Das Impressum legt Zeugnis davon ab, dass und wie „Weil eine Trommel geigt nicht …“, ähnlich wie zuvor die gedruckte Studie, ProtagonistInnen einbindet: nicht nur in der Entwicklung und Durchführung der Gespräche sowie im Texten, auch an Kamera, Organisation und Tonassistenz ist das Viererteam beteiligt.
Der Film wird im Tempo bis auf kurze Ausnahmen dem seiner ProtagonistInnen gerecht, die von sich selbst wissen – und, nicht im geringsten mitleidheischend, dazu stehen –, dass sie „langsamer“ sind, „länger brauchen“ für vieles. Ruhige Bilder, moderate Einstellungen verweilen, geben Raum, begleiten, leiten die BetrachterIn an zum allmählichen Sich-Einlassen. Kein Platz ist für den voyeuristischen Zoom und keiner für verführerische Michael Moore’sche Auflaufenlasser und Bloßsteller: Die Lebensumwelt, PassantInnen im öffentlichen Raum sind verhalten hilfsbereit, verlegen freundlich, gelegentlich geradezu penetrant unauffällig: Ob diese gar so betonte Diskretion an der Anwesenheit eines Filmteams oder dem gängigen Wegschauen, weil nicht umgehen Können/Wollen liegt, überlässt Zanolin der BetrachterIn.

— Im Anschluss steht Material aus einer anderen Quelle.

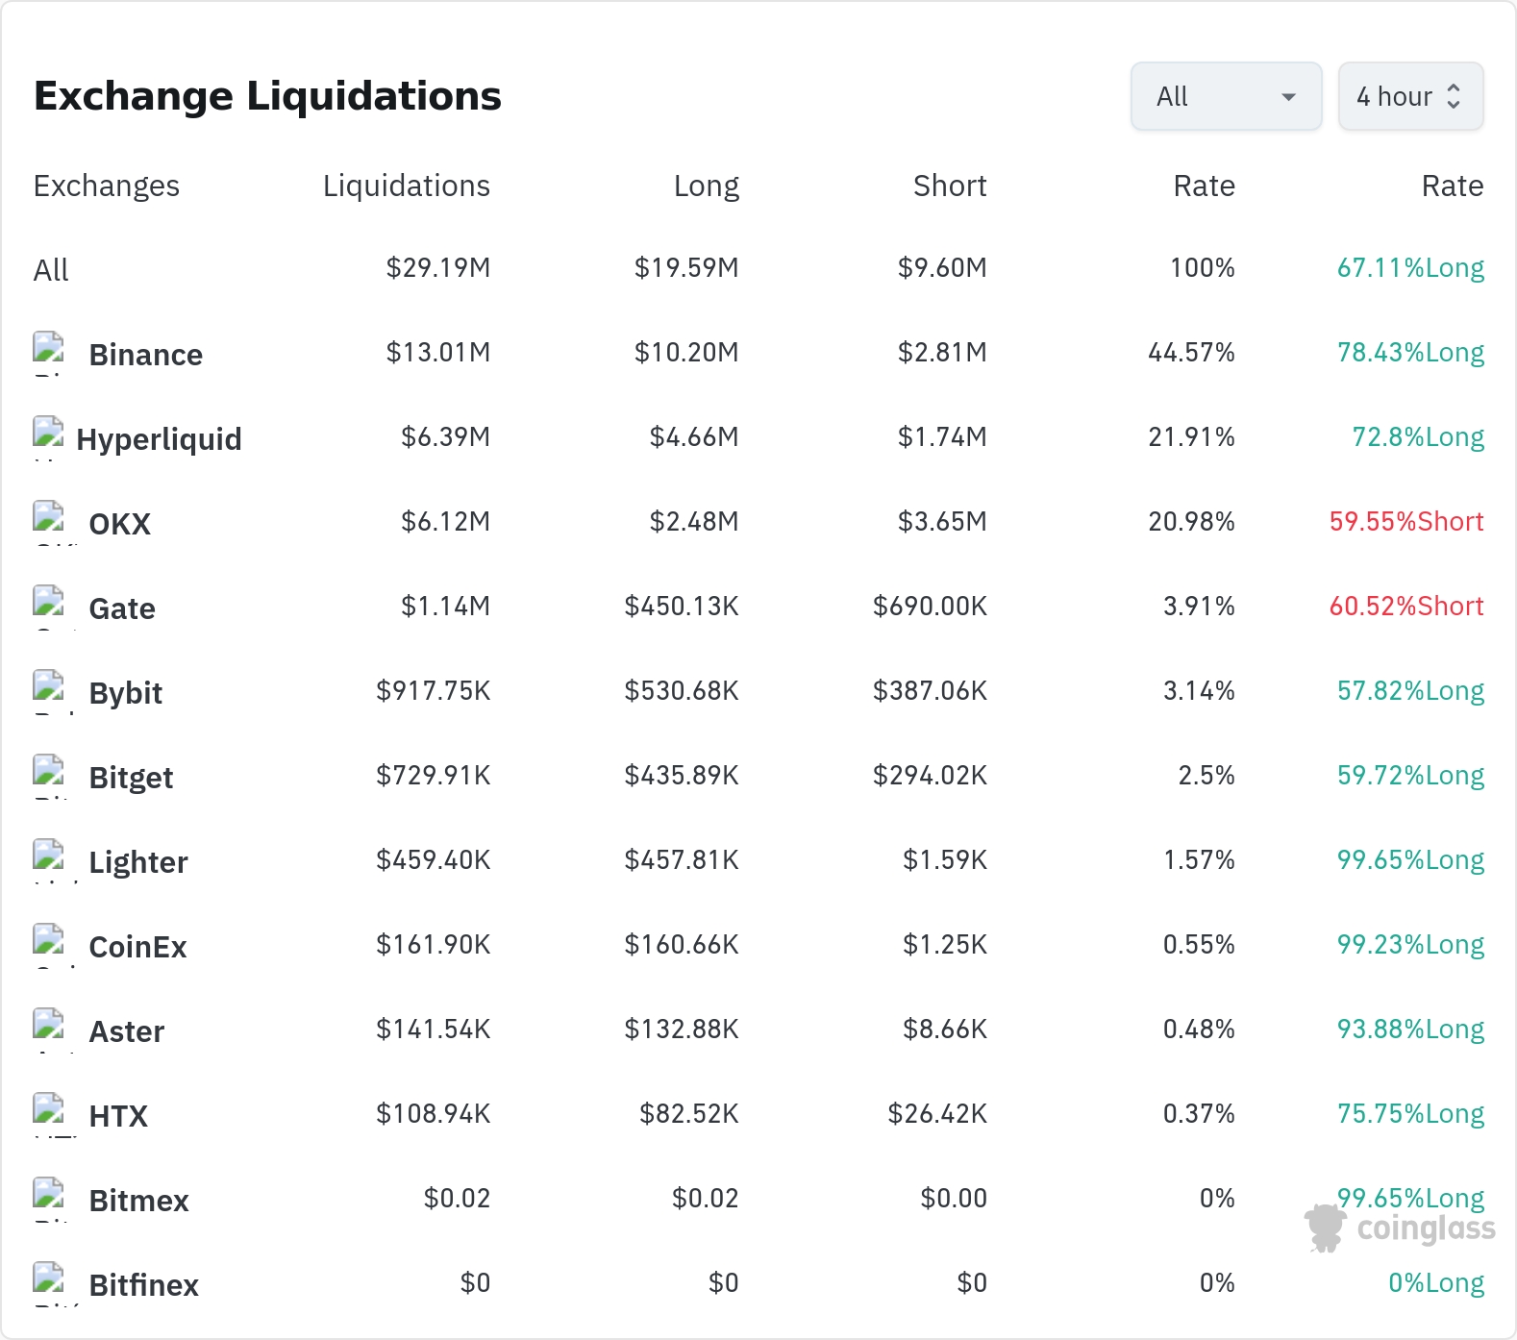This screenshot has width=1517, height=1340.
Task: Click the Hyperliquid exchange logo icon
Action: (48, 438)
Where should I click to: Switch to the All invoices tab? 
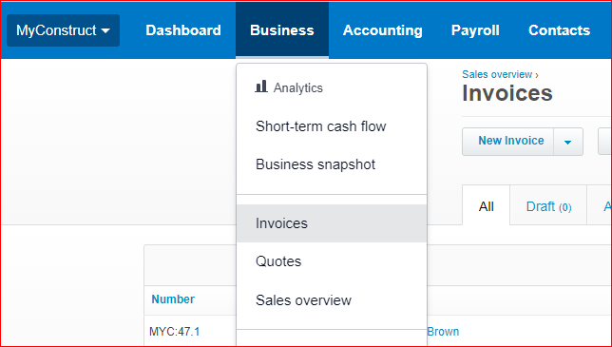click(x=486, y=206)
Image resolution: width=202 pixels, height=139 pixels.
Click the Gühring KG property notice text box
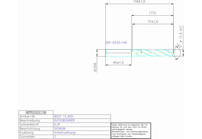coord(131,130)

Eintönig gräuliche Farben von Straßen, Wohnanlagen, Klassenzimmern kontrastiert die Regisseurin mit dem Bunt der Ateliergemeinschaft „Kunst & Drüber“, künstlerischer und kunsthandwerklicher Praxis – und einer farbigen Vielfalt von Klang. Was an der Filmmusik – nach dem programmatischen Agit-Folksong „We’re people first“ als Intro, den von Christine Abdel-Halim und Gabi Plattner komponierten und interpretierten Vokalisen und dem klassischen Abschluss „Respect“ – verschroben, manchmal witzig, manchmal befremdlich, wirkt, löst sich im Abspann auf: Flotte Blasmusik, türkischer Pop, Hansi Hinterseer und Jon Bon Jovi sind Auswahl von Interviewten und ProtagonistInnen.

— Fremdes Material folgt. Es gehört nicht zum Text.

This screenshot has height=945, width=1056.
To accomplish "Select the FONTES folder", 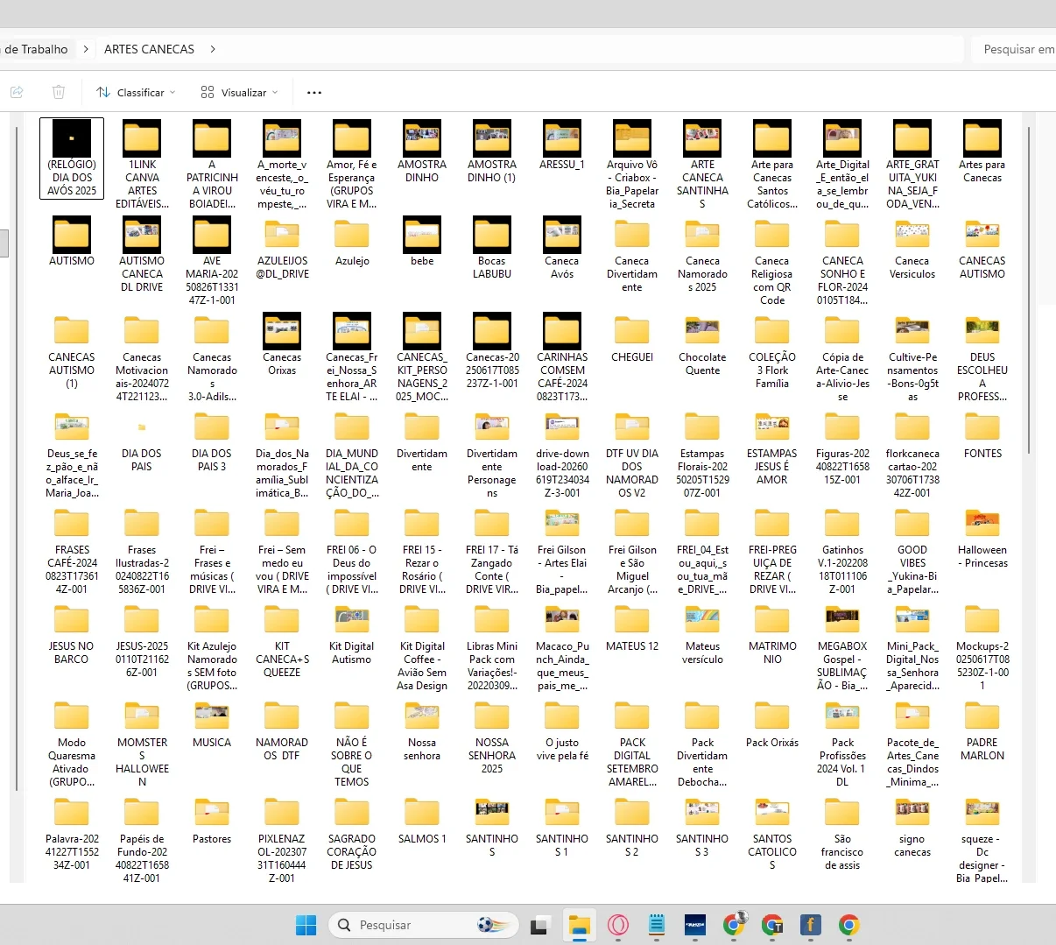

Kathrin Pfretschner, die mit der coolen Mimik und der in die Hüfte gestemmten Rechten, hat bei der Musik nichts mitausgesucht. Gern wüsste ich, welches Lied, was für eine Musikrichtung sie genommen hätte, wenn doch. Vieles würd’ ich ihr zutrauen, zwischen 4 Non Blondes’ „What’s up“ und „When I grow up“ von Michelle Shocked. Zwei Monate nach der Premiere von „Weil eine Trommel geigt nicht“ ist Kathrin Pfretschner gestorben. „Durchschnitt“ war sie nie, und das merkt dank Monika K. Zanolins Film nicht niemand – das merken sich auch jene, die sie nicht gekannt haben.